FATCA reporting. The IRS says, "These codes apply to persons submitting this form for accounts maintained outside the U.S...If you are only submitting this form for an account you hold in the U.S., you may leave this field blank."
Lines 5 and 6: Address Information
Complete this section using the address where you want your 1099-MISC to be mailed.
Line 7 is optional.
Part I. Taxpayer ID Number
If you're a sole proprietor, enter your Social Security number in Part I even if you have an EIN.
If you are the sole owner of an LLC (a Single-member LLC), you are probably considered a disregarded entity for tax purposes. This designation sounds complicated but it just applies to single-member LLCs.
In other words, in almost every case you will enter your personal Social Security Number, not the EIN of the LLC.
If you are an owner (member) of a multiple-member LLC that's classified as a corporation, S corporation, or partnership, enter the company's EIN. (The default is a partnership.)
If your business is a corporation, S corporation, or partnership, enter the business EIN.
Please check with your tax professional or call the IRS directly if you're confused about what taxpayer identification number to include on this part of the form. Failing to include the correct number can result in issues with your payments, backup withholding, and your tax return.
Part II: Certification
You must certify that the information you've provided is correct, especially as it relates to your taxpayer identification number, your exemption from backup withholding, and your FATCA reporting status. If the information isn't correct or you included false information, you could be charged with a crime. Read and follow the certification instructions carefully.

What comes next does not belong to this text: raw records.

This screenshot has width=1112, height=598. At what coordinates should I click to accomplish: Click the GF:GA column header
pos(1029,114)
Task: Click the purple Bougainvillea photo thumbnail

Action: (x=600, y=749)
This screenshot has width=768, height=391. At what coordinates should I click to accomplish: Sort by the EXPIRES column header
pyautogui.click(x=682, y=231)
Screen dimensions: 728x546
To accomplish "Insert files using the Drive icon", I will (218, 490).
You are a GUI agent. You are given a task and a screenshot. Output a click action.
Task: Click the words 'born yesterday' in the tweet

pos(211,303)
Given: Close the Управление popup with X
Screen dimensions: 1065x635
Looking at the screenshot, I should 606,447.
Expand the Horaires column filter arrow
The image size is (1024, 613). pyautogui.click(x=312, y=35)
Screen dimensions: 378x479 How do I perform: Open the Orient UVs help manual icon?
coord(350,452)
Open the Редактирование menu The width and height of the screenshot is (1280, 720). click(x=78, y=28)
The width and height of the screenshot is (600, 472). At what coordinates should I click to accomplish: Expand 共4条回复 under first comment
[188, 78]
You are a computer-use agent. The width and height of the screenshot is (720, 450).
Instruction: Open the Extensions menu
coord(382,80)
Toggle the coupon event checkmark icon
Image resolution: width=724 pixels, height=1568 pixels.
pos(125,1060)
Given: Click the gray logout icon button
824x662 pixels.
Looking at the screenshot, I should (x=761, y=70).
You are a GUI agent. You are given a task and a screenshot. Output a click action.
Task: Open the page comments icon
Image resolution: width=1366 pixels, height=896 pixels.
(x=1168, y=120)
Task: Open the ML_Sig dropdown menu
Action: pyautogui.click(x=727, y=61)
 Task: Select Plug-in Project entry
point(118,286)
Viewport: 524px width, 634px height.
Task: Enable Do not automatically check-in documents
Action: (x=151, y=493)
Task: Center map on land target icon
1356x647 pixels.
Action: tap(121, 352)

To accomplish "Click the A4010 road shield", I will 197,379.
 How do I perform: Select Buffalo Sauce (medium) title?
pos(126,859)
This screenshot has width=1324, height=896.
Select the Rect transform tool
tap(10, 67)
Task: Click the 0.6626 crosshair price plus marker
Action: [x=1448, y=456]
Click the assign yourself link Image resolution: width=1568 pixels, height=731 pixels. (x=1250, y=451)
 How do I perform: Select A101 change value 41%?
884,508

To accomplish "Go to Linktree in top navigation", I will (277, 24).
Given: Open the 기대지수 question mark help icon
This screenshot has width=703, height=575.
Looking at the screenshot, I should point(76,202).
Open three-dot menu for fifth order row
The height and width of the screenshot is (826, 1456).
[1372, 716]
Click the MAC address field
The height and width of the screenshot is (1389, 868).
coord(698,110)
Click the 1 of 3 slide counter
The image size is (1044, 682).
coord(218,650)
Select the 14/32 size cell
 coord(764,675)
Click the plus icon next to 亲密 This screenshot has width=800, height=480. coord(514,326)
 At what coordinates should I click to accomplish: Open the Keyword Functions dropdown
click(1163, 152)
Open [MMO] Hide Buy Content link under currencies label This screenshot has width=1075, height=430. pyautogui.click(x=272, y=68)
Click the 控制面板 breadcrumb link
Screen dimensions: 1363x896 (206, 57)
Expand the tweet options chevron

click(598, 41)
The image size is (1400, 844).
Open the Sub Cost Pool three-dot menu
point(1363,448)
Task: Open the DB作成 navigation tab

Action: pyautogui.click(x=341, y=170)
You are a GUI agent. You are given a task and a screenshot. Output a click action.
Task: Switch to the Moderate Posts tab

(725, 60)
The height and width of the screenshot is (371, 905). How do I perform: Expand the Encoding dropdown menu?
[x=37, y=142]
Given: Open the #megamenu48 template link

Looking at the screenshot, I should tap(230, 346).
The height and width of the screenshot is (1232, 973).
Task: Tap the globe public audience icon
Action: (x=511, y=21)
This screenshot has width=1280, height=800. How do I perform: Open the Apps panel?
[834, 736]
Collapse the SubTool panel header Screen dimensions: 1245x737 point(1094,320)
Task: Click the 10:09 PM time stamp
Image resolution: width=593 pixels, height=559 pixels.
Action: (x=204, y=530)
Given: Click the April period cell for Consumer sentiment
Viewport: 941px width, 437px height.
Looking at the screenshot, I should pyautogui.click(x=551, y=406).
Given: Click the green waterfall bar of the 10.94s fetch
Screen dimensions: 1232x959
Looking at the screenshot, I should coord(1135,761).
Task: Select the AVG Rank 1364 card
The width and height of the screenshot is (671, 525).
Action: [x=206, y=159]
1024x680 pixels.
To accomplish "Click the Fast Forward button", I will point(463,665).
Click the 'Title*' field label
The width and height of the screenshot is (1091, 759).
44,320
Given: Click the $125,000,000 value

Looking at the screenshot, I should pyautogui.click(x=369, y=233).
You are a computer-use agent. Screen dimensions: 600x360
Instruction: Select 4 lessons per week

Don't forget to sign the form!
You can complete the W-9 form online (this is a "fillable" file) and save it as a PDF document. Keep it in a secure place since it has your tax information on it! Then you can use it for any requests you receive.
Disclaimer: The author is not an attorney or tax professional and the information in this article and on this site is not intended to be tax or legal advice. Consult your attorney or tax professional if you have questions or concerns about this form.